Mientras quedase uno que pudiera conducir a los demás hasta su destino…

Uno.

¿Quién?

El camino de regreso a la cueva se tornó tenso y amargo, pese a llevar con ellos el jade. Si estando tan cerca, si tras haberlo conseguido, fracasaban por llegar tarde… Pero la realidad los golpeaba a cada momento con el peso de lo evidente. Ya no había bosques, la tierra era un manto seco, los árboles sin hojas mostraban la desnudez de sus ramas como lo haría una madre que hubiese perdido a todos sus hijos. El silencio los sobrecogía.
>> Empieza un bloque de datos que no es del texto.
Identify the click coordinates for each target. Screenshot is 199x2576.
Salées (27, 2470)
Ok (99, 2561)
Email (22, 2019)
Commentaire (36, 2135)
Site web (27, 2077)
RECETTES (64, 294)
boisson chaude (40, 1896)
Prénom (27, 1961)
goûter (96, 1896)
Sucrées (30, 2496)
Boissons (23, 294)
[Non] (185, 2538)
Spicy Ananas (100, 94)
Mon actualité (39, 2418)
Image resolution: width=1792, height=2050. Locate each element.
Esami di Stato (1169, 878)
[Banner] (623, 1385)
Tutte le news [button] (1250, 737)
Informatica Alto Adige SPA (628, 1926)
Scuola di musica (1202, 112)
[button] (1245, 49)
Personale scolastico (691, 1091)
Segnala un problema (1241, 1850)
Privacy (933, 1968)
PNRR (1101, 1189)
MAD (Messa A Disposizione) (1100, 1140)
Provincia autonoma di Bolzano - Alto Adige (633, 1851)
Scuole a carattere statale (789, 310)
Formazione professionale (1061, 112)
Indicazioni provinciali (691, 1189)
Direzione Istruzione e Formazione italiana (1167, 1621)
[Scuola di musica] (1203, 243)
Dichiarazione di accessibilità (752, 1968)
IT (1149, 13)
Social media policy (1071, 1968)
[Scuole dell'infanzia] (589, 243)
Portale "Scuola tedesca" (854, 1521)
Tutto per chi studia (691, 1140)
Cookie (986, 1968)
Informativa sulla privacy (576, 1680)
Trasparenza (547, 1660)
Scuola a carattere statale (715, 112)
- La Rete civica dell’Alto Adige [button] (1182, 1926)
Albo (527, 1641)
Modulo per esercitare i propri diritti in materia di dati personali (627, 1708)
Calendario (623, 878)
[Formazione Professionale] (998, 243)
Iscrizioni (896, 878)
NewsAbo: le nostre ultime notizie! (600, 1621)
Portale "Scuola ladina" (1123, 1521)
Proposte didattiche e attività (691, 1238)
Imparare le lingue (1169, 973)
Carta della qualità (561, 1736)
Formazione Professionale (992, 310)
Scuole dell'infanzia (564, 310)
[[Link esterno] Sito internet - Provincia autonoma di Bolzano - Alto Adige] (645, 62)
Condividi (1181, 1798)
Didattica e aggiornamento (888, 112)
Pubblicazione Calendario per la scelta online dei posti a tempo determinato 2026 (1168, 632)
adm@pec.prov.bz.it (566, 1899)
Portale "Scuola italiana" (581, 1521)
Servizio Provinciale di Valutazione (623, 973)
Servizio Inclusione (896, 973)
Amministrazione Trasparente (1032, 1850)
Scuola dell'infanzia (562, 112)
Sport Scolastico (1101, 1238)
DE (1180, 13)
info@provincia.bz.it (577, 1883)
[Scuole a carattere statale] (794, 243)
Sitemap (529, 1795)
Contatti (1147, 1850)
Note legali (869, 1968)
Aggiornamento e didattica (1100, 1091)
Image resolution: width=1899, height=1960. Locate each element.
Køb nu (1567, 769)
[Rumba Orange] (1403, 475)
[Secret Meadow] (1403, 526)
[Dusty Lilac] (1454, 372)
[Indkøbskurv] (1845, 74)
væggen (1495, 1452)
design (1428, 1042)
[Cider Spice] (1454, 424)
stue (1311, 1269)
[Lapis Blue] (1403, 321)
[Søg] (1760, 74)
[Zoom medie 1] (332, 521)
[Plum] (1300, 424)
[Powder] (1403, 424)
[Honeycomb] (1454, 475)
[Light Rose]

La naturaleza se extinguía con la paz de una larga muerte.

Por suerte, la vara les indicaba dónde cavar para encontrar agua o cuál era el último árbol vivo que pudiera ofrecerles un fruto.

De no haber sido por eso, se habrían convertido en cinco cadáveres ambulantes, hambrientos y sedientos hasta la locura.

Sí, de día cabalgaban sin descanso, hasta que los caballos echaban espuma por la boca.

Y de noche, agitados, no podían dormir pese al cansancio.

Se miraban entre ellos.

Llegaba la hora de la verdad.

¿Quién? ¿Quién? ¿Quién?

Uno de los cinco.

Fuego, aire, agua, tierra y… energía.

Se turnaban el corazón de jade.

Y con los cinco mantenía el mismo aspecto, los siete colores del arco iris.

—¿Habrá evitado la guerra Sen Yi?

Otra pregunta sin respuesta.

Hasta que una noche supieron que llegarían a la cueva al día siguiente.